Today the same route, still called by the same name for much of its distance, is paralleled or overlaid by Strada Statale (SS) 3, also called Strada Regionale (SR) 3 in Lazio and Umbria, and Strada Provinciale (SP) 3 in Marche. It leaves Rome, goes up the Val Tevere ("Valley of the Tiber") and into the mountains at Castello delle Formiche, ascends to Gualdo Tadino, continuing over the divide at Scheggia Pass,  to Cagli. From there it descends the eastern slope waterways between the Tuscan-Emilian Apennines and the Umbrian Apennines to Fano on the coast and goes north, parallel to Highway A14 to Rimini.

This route, once convenient to Roman citizens and other travelers, is now congested by heavy traffic between north Italy and the capital at Rome. It remains a country road, while the traffic crosses by railway and autostrada through dozens of tunnels between Florence and Bologna, a shorter, more direct route under the ridges and nearly inaccessible passes.

History
It was constructed by Gaius Flaminius during his censorship (220 BC). Sources mention frequent improvements being made to it during the imperial period. Augustus instituted a general restoration of the roads of Italy, assigning supervision of different regions to various senators. He reserved the Flaminia for himself, and rebuilt all the bridges except the Pons Mulvius, by which it crosses the Tiber,  north of Rome (built by Marcus Aemilius Scaurus in 109 BC), and an unknown Pons Minucius. Triumphal arches were erected in his honour on the former bridge and at Ariminum, the latter of which is still preserved.
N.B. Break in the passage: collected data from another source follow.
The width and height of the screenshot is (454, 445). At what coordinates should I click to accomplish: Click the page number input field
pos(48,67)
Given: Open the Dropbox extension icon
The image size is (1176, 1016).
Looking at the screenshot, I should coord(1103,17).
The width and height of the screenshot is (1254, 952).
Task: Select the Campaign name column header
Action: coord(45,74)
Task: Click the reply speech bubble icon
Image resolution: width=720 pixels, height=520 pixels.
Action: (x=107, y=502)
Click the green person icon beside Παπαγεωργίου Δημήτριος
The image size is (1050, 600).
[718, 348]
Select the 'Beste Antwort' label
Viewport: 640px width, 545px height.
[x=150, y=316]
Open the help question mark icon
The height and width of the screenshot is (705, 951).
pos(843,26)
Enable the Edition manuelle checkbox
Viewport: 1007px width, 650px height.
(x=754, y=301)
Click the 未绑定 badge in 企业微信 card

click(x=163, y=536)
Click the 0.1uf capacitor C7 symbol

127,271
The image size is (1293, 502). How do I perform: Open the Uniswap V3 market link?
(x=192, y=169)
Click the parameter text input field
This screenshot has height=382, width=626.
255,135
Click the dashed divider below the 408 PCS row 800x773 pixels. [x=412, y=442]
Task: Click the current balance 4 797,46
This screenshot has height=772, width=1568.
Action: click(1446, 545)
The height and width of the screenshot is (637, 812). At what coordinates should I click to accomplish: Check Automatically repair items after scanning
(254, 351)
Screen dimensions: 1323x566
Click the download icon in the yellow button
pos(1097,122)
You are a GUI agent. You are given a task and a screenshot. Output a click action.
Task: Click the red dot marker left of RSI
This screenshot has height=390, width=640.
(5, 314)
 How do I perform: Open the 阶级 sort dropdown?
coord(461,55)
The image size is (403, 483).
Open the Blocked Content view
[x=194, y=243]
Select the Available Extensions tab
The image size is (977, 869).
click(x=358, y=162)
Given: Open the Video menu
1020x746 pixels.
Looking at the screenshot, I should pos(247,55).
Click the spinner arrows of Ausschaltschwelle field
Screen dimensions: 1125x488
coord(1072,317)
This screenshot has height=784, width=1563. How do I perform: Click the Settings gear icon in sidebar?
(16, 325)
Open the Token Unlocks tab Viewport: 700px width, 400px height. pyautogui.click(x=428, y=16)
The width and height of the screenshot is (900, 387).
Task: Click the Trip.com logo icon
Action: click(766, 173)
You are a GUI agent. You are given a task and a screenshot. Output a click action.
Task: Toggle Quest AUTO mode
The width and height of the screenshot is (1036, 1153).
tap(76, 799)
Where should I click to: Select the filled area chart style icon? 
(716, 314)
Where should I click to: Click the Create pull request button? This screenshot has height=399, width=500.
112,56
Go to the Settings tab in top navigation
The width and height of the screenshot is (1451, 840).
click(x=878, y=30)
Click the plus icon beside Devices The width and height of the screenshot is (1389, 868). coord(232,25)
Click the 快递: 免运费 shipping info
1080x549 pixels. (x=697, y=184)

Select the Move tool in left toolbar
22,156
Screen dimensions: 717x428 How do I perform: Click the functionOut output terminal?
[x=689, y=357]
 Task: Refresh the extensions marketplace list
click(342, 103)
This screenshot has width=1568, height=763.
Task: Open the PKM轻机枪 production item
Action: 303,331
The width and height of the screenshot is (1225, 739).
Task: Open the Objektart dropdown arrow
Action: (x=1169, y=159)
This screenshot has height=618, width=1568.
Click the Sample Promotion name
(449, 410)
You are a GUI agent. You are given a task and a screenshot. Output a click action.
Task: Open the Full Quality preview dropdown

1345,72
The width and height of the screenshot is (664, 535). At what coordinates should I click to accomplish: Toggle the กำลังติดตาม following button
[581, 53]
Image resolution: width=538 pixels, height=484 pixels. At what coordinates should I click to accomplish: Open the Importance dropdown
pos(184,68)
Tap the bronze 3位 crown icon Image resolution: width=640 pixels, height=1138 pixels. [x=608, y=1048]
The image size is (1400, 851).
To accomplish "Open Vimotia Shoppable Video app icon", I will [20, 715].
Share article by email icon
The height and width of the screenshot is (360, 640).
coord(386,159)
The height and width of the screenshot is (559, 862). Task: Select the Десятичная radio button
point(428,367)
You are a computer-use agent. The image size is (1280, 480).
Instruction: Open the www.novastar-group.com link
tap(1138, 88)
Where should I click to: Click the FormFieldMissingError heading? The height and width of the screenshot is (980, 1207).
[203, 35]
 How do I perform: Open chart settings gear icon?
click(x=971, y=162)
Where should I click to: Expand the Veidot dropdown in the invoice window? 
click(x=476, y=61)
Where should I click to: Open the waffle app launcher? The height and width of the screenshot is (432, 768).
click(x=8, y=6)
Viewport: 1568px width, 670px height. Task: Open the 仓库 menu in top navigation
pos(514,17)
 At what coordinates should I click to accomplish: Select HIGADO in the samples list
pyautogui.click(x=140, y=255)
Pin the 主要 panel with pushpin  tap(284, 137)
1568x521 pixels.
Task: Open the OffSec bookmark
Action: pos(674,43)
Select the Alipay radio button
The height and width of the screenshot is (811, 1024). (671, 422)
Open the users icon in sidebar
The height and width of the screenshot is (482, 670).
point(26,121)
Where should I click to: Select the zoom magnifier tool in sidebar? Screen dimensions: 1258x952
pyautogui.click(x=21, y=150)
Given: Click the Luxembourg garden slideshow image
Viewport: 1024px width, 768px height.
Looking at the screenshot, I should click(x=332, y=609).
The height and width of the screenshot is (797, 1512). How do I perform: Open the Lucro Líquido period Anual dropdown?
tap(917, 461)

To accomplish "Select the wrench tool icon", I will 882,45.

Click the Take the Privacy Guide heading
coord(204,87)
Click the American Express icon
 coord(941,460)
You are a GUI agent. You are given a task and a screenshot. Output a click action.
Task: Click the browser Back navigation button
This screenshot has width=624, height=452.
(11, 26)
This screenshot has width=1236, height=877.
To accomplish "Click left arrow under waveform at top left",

Vespasian constructed a new tunnel through the pass of Intercisa (Furlo), in AD 77, and Trajan, as inscriptions show, repaired several bridges along the road.

During the period of Roman expansion in the 3rd and 2nd centuries BC, the Flaminia became, with the sea route, a main axis of transportation by which wheat from the Po valley supplied Rome and central Italy. 

A number of major battles were fought on or near the Via Flaminia, for example at Sentinum (near the modern Sassoferrato) and near Tadinum (the modern Gualdo Tadino). Constantine the Great's famous Battle of the Milvian Bridge also occurred on the road, after his nearby dream of the Chi Rho (which led to his conversion and that of the Roman Empire to Christianity).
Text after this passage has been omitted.